Case Summary  |  Judgment  |  18 April 2013


Martin Howe QC and Isabel Jamal acted for the appellants in successfully persuading the Court of Appeal to make a preliminary reference on the interpretation of the so-called ‘Specific Mechanism’, which relates to the parallel importation of pharmaceuticals from Poland and other EU Accession States. The case was decided at first instance ([2012] EWPCC 18, HHJ Birss QC) without a reference.

Sigma notified Merck of its intention to import a Merck drug called Singulair from Poland asking whether Merck had any objection. Merck did not reply as a result of an administrative oversight. Sigma went ahead and imported and sold large quantities of Singulair until Merck objected at which point it stopped. The Specific Mechanism in Poland’s Act of Accession to the EU creates an exception to the normal EU free movement rules. It allows drug patent or SPC holders in the existing Member States to enforce them against parallel imports when they could not have obtained corresponding protection under Polish law. It also requires the patent holder or his beneficiary to be notified at least one month before the import licence is applied for. The Court of Appeal’s questions to the ECJ will ask whether there has to be a prior demonstration by the patent holder of its intention to invoke the Specific Mechanism before parallel importations are to be treated as infringing acts; and also by whom and to whom the notification should be given, since in this case it was given by another company in Sigma’s group, and was sent to Merck’s operating subsidiary in the UK rather than to its Canadian subsidiary which was the registered proprietor of the patent.
##############################
• Task instructions:
(1) List every person named in the case summary.
(2) Answer these questions from the case summary.
(a) What drug did Sigma import from Poland?
(b) Why did Merck not reply to Sigma's notice?
(c) How long before the import licence is applied for must the patent holder or his beneficiary be notified?
The listing after this case summary is not needed.
##############################
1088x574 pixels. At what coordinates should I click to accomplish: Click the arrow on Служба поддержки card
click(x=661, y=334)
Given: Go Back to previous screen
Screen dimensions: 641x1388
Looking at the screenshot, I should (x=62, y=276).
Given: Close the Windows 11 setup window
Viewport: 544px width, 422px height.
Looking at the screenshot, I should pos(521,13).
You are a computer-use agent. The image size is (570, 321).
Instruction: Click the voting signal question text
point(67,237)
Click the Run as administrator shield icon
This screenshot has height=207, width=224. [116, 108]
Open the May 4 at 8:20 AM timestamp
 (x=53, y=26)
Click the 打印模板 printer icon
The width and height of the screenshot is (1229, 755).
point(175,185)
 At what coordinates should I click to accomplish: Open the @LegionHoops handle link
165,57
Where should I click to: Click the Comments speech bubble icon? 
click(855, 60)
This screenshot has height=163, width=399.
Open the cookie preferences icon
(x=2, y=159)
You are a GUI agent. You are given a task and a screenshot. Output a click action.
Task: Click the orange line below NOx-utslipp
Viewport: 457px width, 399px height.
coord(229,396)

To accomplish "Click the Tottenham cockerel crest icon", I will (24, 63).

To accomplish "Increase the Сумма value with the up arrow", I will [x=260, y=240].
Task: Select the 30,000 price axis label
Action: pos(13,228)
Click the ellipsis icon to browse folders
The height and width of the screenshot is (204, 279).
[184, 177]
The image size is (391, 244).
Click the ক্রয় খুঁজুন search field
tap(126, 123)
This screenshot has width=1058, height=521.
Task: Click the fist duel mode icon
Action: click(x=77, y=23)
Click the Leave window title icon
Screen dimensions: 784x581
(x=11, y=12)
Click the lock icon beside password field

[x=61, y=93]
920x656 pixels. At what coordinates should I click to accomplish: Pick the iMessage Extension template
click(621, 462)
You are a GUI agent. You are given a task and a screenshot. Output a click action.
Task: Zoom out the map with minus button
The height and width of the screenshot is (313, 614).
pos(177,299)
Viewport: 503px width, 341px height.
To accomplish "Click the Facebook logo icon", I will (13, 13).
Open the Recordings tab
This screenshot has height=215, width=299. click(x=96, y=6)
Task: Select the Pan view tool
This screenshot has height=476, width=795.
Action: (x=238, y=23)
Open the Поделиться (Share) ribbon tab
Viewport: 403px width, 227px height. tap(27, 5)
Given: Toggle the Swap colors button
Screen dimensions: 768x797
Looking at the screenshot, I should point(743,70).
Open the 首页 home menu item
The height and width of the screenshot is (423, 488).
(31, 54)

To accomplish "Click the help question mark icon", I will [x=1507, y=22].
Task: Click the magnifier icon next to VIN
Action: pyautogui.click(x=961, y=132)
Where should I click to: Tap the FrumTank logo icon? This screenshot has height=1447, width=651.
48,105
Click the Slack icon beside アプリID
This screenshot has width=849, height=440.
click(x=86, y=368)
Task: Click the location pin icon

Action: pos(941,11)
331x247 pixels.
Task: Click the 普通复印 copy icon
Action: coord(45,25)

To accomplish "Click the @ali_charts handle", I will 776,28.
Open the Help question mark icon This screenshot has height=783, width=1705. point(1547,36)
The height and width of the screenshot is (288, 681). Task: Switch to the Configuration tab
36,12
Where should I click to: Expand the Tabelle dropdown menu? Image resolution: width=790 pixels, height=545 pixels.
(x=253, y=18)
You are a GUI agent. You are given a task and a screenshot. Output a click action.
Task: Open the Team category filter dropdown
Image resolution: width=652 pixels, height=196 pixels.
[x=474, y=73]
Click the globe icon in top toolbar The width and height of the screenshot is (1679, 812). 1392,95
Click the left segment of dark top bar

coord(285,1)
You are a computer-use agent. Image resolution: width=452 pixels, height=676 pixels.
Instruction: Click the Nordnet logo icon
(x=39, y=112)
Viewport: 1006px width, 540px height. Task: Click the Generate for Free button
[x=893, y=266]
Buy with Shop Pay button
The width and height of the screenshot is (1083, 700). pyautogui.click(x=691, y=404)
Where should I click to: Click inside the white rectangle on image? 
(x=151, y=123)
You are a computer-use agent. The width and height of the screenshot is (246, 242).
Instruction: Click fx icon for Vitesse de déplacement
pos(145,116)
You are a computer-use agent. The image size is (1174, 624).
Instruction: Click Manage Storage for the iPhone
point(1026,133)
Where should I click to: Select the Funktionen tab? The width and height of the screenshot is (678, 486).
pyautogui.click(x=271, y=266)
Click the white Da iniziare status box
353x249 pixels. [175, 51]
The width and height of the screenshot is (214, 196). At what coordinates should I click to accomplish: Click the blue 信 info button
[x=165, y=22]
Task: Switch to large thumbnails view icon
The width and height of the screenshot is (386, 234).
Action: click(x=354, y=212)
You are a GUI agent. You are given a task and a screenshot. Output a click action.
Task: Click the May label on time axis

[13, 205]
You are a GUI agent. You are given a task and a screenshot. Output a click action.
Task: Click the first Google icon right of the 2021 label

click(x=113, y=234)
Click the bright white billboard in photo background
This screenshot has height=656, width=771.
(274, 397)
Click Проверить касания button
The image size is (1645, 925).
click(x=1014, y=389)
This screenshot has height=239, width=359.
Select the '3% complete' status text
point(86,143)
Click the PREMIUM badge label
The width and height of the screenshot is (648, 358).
##############################
• Your responses:
(1)
Martin Howe QC
Isabel Jamal
HHJ Birss QC

(2)
(a) Singulair.
(b) Because of an administrative oversight.
(c) At least one month.